Challenge a:
Rewrite the page and screen pointing records below as a Markdown table with the columns Row and Line. Give each nonblank line its own numbered row, and leave the pictures out.

Supplied passage:

##############################

Now let's look at everything together. We have four interior regions for $X$ , four for $Y$ , and four for the bundle. Combining, we could get as many as $4 \times 4 \times 4 = 64$ regions. However, in practice, we won't see all these regions appear, because the region allowed for the bundle has to be in the convex hull of the regions for $X$ and $Y$ . It turns out that only 36 of the 64 possible interior cases can actually occur, and that they fall in 10 types.

Case description	Number of cases of this type (equals 1, 2, or 4, because of the nature of symmetry)	Explanation for number of cases. We can think of this in terms of specifying the symmetry in terms of subgroups and quotient groups of the Klein four-group	Conclusion on bundling
Sell both $X$ , $Y$ , and the bundle to both buyers. The buyers have opposite relative ordering for the goods.	4	We need a matching between people and goods based on who values what less. Two matchings are possible: $A \leftrightarrow X, B \leftrightarrow Y$ , and $A \leftrightarrow Y, B \leftrightarrow X$ . We have an additional symmetry based on which of $A$ and $B$ determines the price for the bundle	Bundling is strictly better than not bundling
Sell both $X$ , $Y$ , and the bundle to both buyers. Both buyers have the same relative ordering for the goods.	2	We can choose which of $A$ and $B$ values both less.	Bundling is degenerate, i.e., it does not affect the outcome
Sell one of $X,Y$ to only one person, but sell the other one and the bundle to both. The buyers have the same relative ordering for the goods.	4	We can choose both the good that is sold to one person, and the person who gets just that one good	Bundling is strictly worse than not bundling
Sell one of $X,Y$ to only one person, but sell the other one and the bundle to both. The buyers have opposite relative ordering for the goods. The buyer with the lower price for the bundle is the one who received the single good	4	We can choose both the good that is sold to one person, and the person who gets just that one good	Bundling is strictly better than not bundling (explanation in next section)
Sell one of $X,Y$ to only one person, but sell the other one and the bundle to both. The buyers have opposite relative ordering for the goods. The buyer with the lower price for the bundle is the one who did not receive the single good	4	We can choose both the good that is sold to one person, and the person who gets just that one good	Indeterminate, i.e., the linear inequality divides it into nonempty regions (explanation in #First indeterminate case)

##############################

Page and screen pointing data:

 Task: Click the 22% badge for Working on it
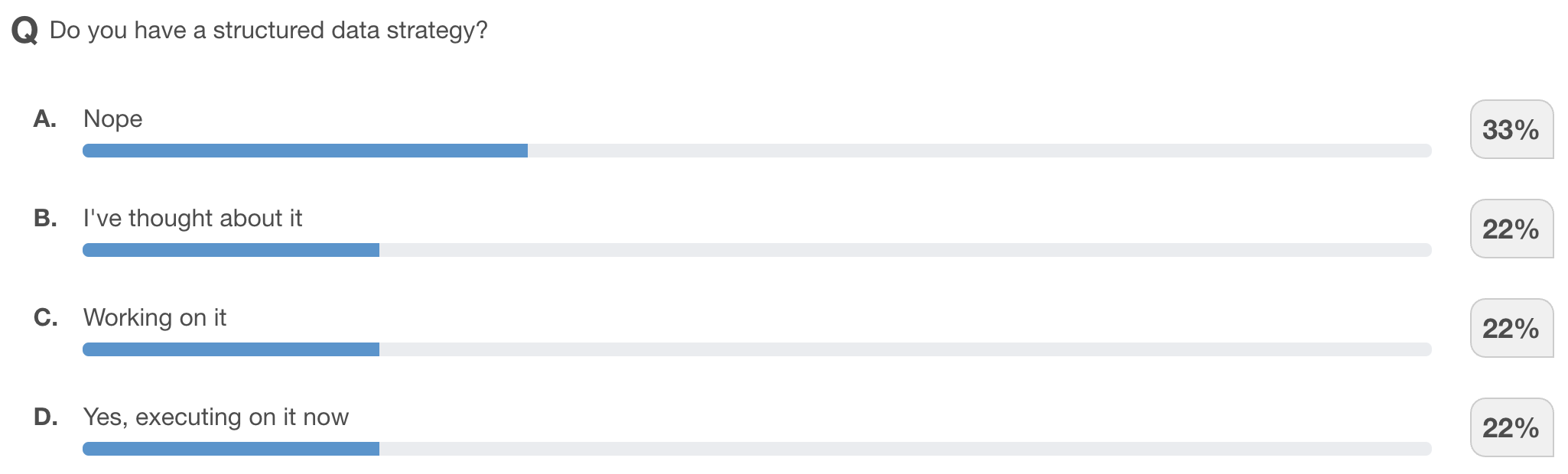[1511, 329]
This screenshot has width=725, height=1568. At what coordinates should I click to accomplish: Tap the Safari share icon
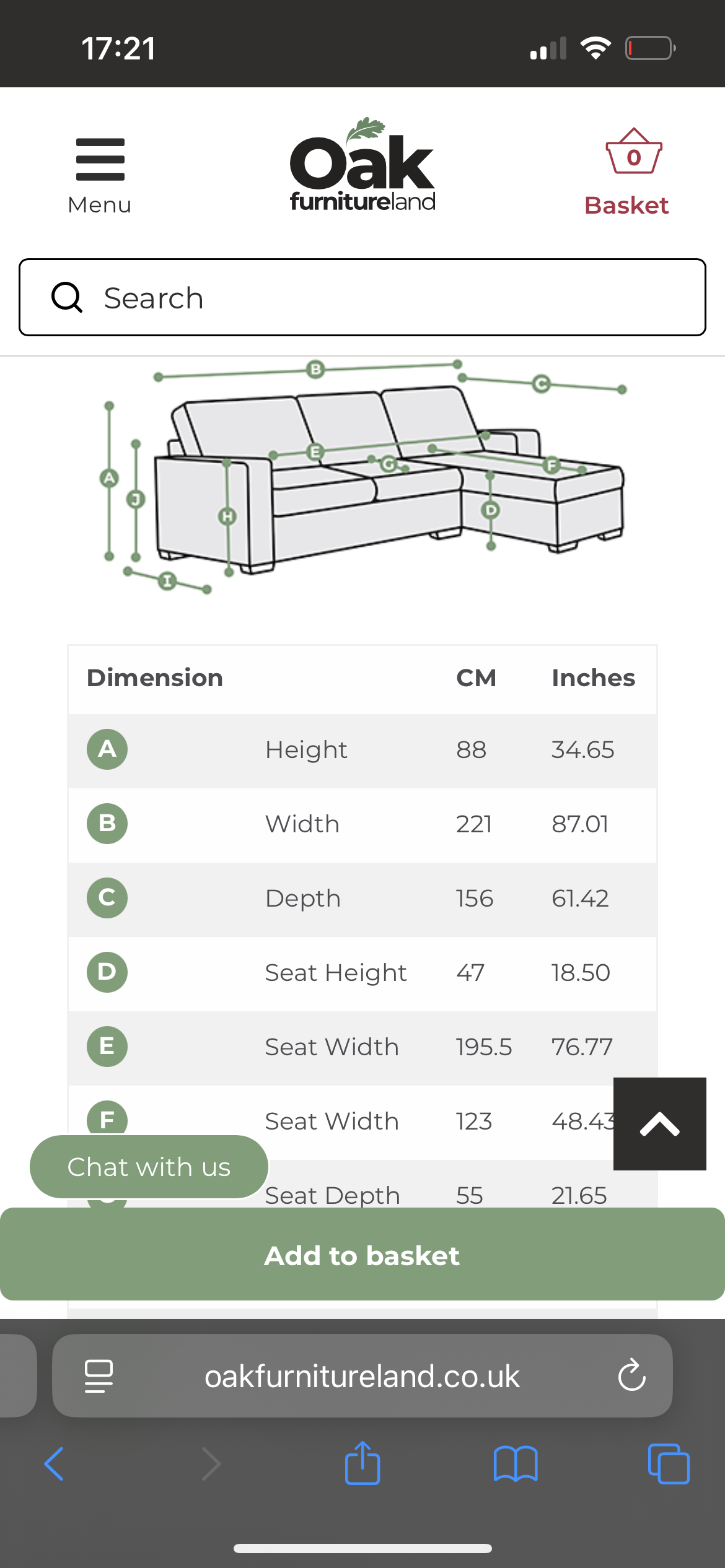(x=362, y=1464)
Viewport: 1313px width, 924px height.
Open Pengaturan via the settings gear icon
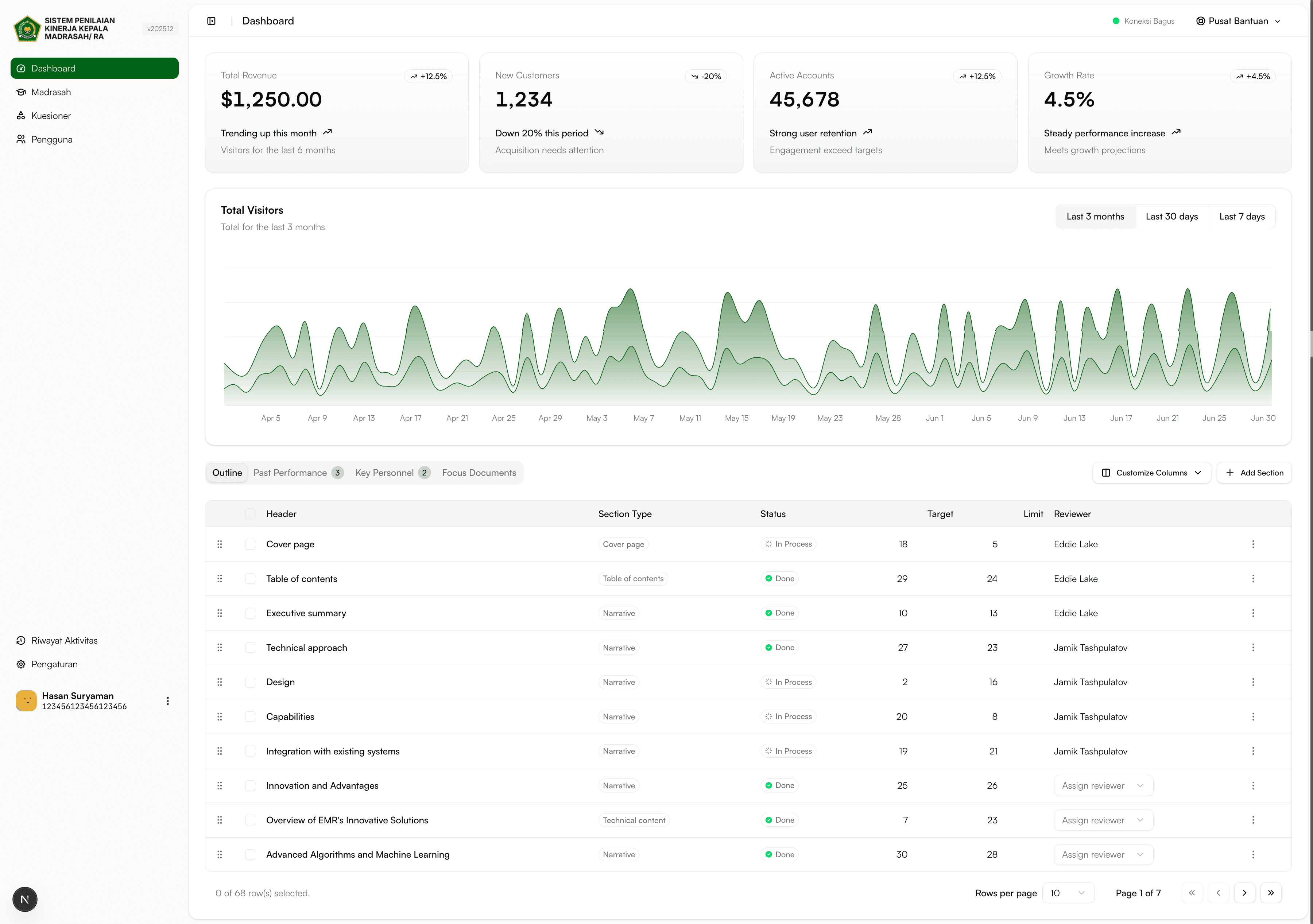[x=20, y=664]
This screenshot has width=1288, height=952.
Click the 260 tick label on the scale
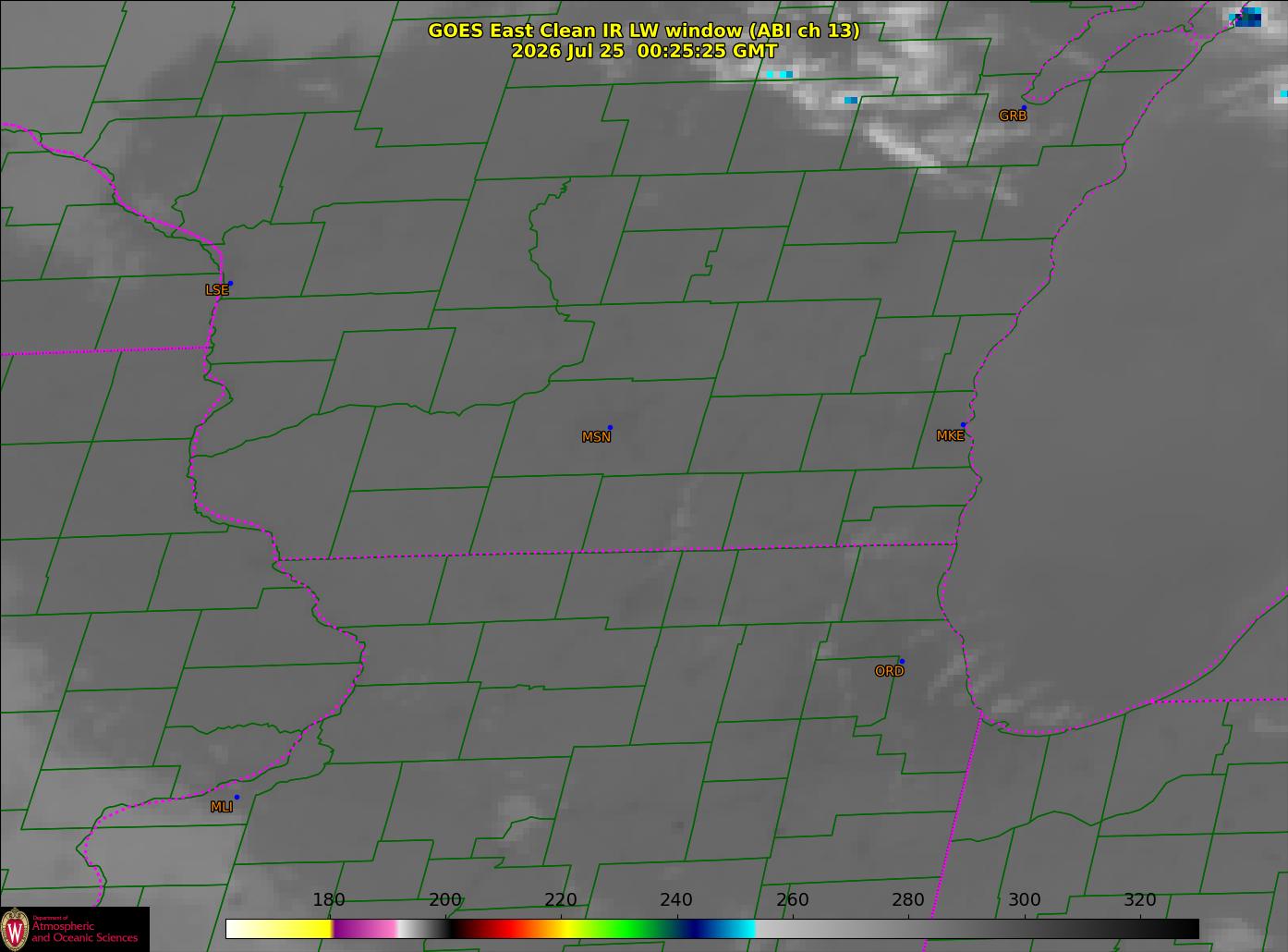click(792, 900)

##############################

Challenge b:
Extend the passage on bundling two goods for two buyers, starting after its last line above.

Task response a:
| Row | Line |
|---|---|
| 1 |  Task: Click the 22% badge for Working on it |
| 2 | [1511, 329] |
| 3 | This screenshot has width=725, height=1568. At what coordinates should I click to accomplish: Tap the Safari share icon |
| 4 | (x=362, y=1464) |
| 5 | Viewport: 1313px width, 924px height. |
| 6 | Open Pengaturan via the settings gear icon |
| 7 | [x=20, y=664] |
| 8 | This screenshot has width=1288, height=952. |
| 9 | Click the 260 tick label on the scale |
| 10 | click(792, 900) |

Task response b:
Sell each good to a different single person, and sell the bundle to both	4	We need a matching between people and goods. Two matchings are possible: $A \leftrightarrow X, B \leftrightarrow Y$ , and $A \leftrightarrow Y, B \leftrightarrow X$ . We also need to choose which buyer has the lower price for the bundle.	Indeterminate, i.e., the linear inequality divides it into nonempty regions (explanation in #Second indeterminate case)
Sell to the same single person for each of $X$ , $Y$ , and the bundle	2	We can choose the person to be either $A$ or $B$	The inequality degenerates, i.e., whether or not to bundle does not matter
Sell one of $X,Y$ and the bundle to only one person, but sell the other one to both. Both buyers have the same relative ordering for the two goods.	4	We can choose both the good that is sold to one person, and the person who gets just that one good	Bundling is worse than not bundling, with indifference achieved at the region boundary. To see this, suppose $A$ buys $X$ and the bundle. In that case, the bundle gives $p_{A,X} + p_{A,Y}$ . But without bundling, we'd get $p_{A,X}$ from $X$ and something that is greater than $p_{A,Y}$ from $Y$ , since our strategy for $Y$ is to sell to both rather than just to one person.
Sell one of $X,Y$ and the bundle to only one person, but sell the other one to both. Both buyers have opposite relative ordering for the two goods.	4	We can choose both the good that is sold to one person, and the person who gets just that one good	Bundling is worse than not bundling, with indifference achieved at the region boundary. To see this, suppose $A$ buys $X$ and the bundle. In that case, the bundle gives $p_{A,X} + p_{A,Y}$ . But without bundling, we'd get $p_{A,X}$ from $X$ and something that is greater than $p_{A,Y}$ from $Y$ , since our strategy for $Y$ is to sell to both rather than just to one person.
Sell each good to a different single person, and sell the bundle to one of them	4	We can choose the person who gets the combination, and the single good that person gets.	Bundling is strictly worse than not bundling, even at the boundary. Suppose $A$ wins for $X$ and overall, and $B$ wins for $Y$ but loses overall. Then, with bundling, we make $p_{A,X} + p_{A,Y}$ . Without bundling, we'd make $p_{A,X} + p_{B,Y}$ , and we know that $p_{B,Y} \ge 2p_{A,Y}$ , so we are strictly better off not bundling.
Total (10 types)	36	--	--

Nontrivial determinate case

We are looking at the case: "Sell one of $X,Y$ to only one person, but sell the other one and the bundle to both. The buyers have opposite relative ordering for the goods. The buyer with the lower price for the bundle is the one who received the single good."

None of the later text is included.